Mailing-List: contact user-help@hbase.apache.org; run by ezmlm
Precedence: bulk
Reply-To: user@hbase.apache.org
Received-SPF: pass (athena.apache.org: domain of cgandevia@gmail.com
 designates 74.125.82.49 as permitted sender)
MIME-Version: 1.0
From: Cameron Gandevia <cgandevia@gmail.com>
Date: Fri, 26 Apr 2013 12:49:01 -0700
Message-ID: 
 <CAAYV3ta9BqyD=ZwJM8HM8H_+N7=h1w642c2HCXOSOCC9KvgACg@mail.gmail.com>
Subject: Schema Design Question
To: user@hbase.apache.org
Content-Type: multipart/alternative; boundary=f46d043bdce6059f9704db48d63c

--f46d043bdce6059f9704db48d63c
Content-Type: text/plain; charset=UTF-8

Hi

I am new to HBase, I have been trying to POC an application and have a
design questions.

Currently we have a single table with the following key design

jobId_batchId_bundleId_uniquefileId

This is an offline processing system so data would be bulk loaded into
HBase via map/reduce jobs. We only need to support report generation
queries using map/reduce over a batch (And possibly a single column filter)
with the batchId as the start/end scan key. Once we have finished
processing a job we are free to remove the data from HBase.

We have varied workloads so a job could be made up of 10 rows, 100,000 rows
or 1 billion rows with the average falling somewhere around 10 million rows.

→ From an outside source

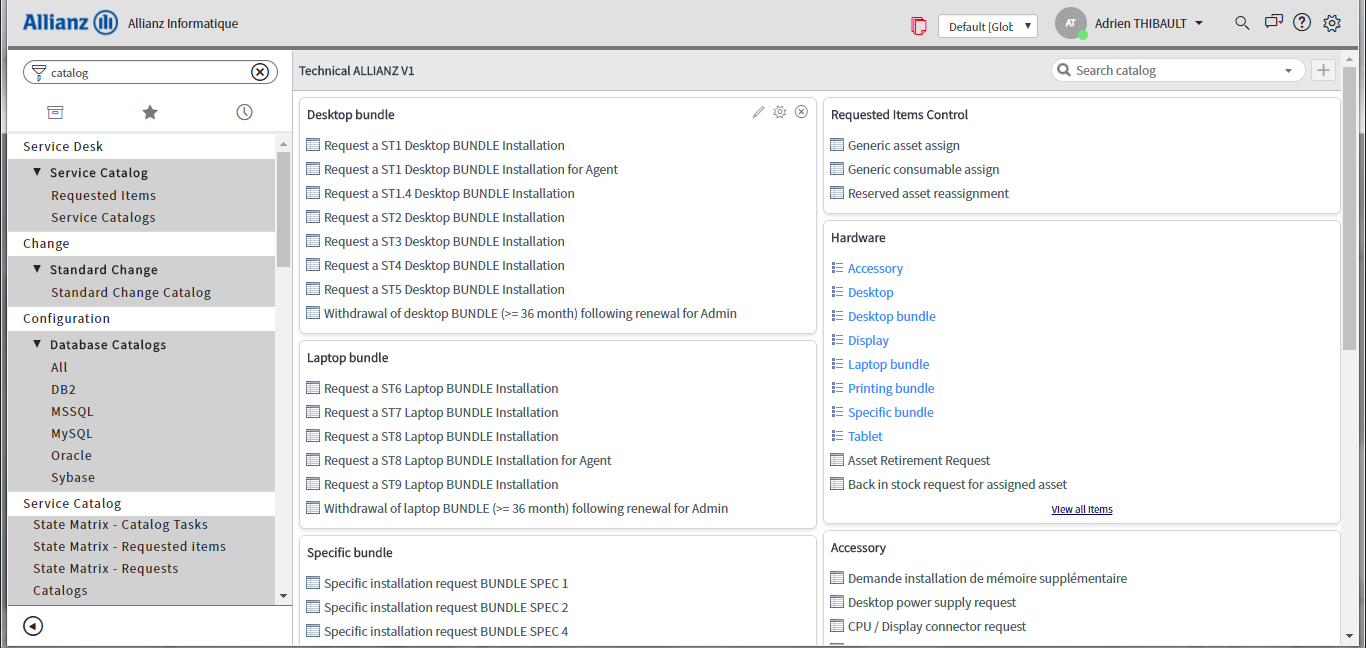
Task: Show favorites star tab in navigator
Action: pyautogui.click(x=150, y=112)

My question is related to pre-splitting. If we have a billion rows all with
the same batchId (Our map/reduce scan key) my understanding is we should
perform pre-splitting to create buckets hosted by different regions. If a
jobs workload can be so varied would it make sense to have a single table
containing all jobs? Or should we create 1 table per job and pre-split the
table for the given workload? If we had separate table we could drop them
when no longer needed.

If we didn't have a separate table per job how should we perform splitting?
Should we choose our largest possible workload and split for that? even
though 90% of our jobs would fall in the lower bound in terms of row count.
Would we experience any issue purging jobs of varying sizes if everything
was in a single table?

any advice would be greatly appreciated.

Thanks

--f46d043bdce6059f9704db48d63c--